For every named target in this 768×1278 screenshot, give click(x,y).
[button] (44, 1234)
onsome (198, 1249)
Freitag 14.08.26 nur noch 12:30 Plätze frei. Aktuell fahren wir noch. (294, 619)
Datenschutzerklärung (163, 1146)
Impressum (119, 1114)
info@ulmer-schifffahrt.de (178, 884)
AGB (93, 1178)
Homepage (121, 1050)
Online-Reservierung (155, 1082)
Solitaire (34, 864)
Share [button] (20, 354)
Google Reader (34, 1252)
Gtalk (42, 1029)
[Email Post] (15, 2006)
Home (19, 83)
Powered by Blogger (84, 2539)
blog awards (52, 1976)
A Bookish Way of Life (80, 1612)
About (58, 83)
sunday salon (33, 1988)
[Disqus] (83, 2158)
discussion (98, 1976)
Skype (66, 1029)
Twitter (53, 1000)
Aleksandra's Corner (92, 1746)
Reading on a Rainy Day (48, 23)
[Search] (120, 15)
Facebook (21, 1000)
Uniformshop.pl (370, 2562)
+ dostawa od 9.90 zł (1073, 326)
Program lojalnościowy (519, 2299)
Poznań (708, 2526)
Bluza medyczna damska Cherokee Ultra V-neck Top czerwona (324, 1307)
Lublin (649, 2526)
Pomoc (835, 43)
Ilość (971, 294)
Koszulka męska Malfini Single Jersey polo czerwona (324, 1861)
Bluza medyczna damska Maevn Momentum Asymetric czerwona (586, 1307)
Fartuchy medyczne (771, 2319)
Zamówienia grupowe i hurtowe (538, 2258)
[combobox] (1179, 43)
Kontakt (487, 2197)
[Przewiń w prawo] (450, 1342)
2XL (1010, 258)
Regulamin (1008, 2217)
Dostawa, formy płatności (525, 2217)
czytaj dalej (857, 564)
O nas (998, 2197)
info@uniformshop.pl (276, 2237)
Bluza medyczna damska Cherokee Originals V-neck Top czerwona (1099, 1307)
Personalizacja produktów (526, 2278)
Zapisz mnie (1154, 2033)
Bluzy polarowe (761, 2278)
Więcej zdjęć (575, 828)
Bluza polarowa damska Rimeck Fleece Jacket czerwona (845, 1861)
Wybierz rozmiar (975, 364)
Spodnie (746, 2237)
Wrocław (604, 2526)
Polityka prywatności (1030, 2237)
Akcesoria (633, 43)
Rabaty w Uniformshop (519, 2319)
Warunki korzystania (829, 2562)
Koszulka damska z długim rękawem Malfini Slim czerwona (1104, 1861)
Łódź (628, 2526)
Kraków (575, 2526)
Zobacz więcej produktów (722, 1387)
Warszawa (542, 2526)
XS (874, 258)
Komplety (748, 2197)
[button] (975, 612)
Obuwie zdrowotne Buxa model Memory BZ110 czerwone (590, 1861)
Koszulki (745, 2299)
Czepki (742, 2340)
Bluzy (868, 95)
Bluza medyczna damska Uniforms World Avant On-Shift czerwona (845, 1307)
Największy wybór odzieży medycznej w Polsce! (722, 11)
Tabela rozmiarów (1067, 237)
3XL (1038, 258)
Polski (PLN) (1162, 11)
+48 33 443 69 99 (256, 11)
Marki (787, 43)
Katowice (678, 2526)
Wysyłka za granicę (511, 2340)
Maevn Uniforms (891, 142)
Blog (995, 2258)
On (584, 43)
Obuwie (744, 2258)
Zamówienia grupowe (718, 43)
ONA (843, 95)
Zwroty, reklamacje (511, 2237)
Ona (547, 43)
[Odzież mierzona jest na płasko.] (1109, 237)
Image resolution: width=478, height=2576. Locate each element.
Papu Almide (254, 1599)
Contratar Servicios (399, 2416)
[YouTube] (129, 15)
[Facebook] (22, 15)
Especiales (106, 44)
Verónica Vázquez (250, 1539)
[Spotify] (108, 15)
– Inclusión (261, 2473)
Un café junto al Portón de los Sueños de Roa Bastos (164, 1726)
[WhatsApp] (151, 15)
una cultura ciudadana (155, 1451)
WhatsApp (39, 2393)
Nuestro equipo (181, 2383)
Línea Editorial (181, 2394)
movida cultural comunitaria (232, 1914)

================================

In the listing above, find the line with "Warszawa (542, 2526)" and the line with "Bluza medyczna damska Uniforms", then print exactly those two lines and every line between them, and nothing more.

Warszawa (542, 2526)
XS (874, 258)
Komplety (748, 2197)
[button] (975, 612)
Obuwie zdrowotne Buxa model Memory BZ110 czerwone (590, 1861)
Koszulki (745, 2299)
Czepki (742, 2340)
Bluzy (868, 95)
Bluza medyczna damska Uniforms World Avant On-Shift czerwona (845, 1307)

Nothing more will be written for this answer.